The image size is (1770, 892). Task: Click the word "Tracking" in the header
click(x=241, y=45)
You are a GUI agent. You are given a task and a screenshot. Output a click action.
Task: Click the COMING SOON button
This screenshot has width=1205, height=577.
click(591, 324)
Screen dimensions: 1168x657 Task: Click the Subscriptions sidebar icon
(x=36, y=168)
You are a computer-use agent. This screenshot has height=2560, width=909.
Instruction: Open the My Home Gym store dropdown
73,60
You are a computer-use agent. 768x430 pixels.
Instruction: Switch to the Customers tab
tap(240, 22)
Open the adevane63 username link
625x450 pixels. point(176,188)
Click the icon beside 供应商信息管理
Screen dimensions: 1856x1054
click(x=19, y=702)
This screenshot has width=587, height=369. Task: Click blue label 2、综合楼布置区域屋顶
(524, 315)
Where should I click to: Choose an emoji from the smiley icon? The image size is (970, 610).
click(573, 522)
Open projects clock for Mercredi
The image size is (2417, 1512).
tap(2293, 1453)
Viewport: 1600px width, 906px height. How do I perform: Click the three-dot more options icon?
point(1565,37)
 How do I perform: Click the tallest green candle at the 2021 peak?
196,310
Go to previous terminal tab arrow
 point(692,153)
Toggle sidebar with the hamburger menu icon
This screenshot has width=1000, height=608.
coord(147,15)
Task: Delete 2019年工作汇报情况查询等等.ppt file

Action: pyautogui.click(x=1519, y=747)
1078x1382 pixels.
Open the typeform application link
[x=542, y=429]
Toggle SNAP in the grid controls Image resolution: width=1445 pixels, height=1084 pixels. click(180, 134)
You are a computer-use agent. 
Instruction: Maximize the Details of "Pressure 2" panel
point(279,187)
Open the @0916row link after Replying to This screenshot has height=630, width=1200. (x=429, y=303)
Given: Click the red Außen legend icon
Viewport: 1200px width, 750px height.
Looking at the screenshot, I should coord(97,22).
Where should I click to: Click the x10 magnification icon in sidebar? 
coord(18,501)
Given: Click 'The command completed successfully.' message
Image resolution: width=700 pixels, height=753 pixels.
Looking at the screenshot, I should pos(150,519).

Your task
Reproduce exactly the lines from the one with "Click the icon beside 供应商信息管理" through the end of the entries above, both ends included.

Completed task
Click the icon beside 供应商信息管理
Screen dimensions: 1856x1054
click(x=19, y=702)
This screenshot has width=587, height=369. Task: Click blue label 2、综合楼布置区域屋顶
(524, 315)
Where should I click to: Choose an emoji from the smiley icon? The image size is (970, 610).
click(573, 522)
Open projects clock for Mercredi
The image size is (2417, 1512).
tap(2293, 1453)
Viewport: 1600px width, 906px height. How do I perform: Click the three-dot more options icon?
point(1565,37)
 How do I perform: Click the tallest green candle at the 2021 peak?
196,310
Go to previous terminal tab arrow
 point(692,153)
Toggle sidebar with the hamburger menu icon
This screenshot has width=1000, height=608.
coord(147,15)
Task: Delete 2019年工作汇报情况查询等等.ppt file

Action: pyautogui.click(x=1519, y=747)
1078x1382 pixels.
Open the typeform application link
[x=542, y=429]
Toggle SNAP in the grid controls Image resolution: width=1445 pixels, height=1084 pixels. click(180, 134)
You are a computer-use agent. 
Instruction: Maximize the Details of "Pressure 2" panel
point(279,187)
Open the @0916row link after Replying to This screenshot has height=630, width=1200. (x=429, y=303)
Given: Click the red Außen legend icon
Viewport: 1200px width, 750px height.
Looking at the screenshot, I should coord(97,22).
Where should I click to: Click the x10 magnification icon in sidebar? 
coord(18,501)
Given: Click 'The command completed successfully.' message
Image resolution: width=700 pixels, height=753 pixels.
Looking at the screenshot, I should pos(150,519).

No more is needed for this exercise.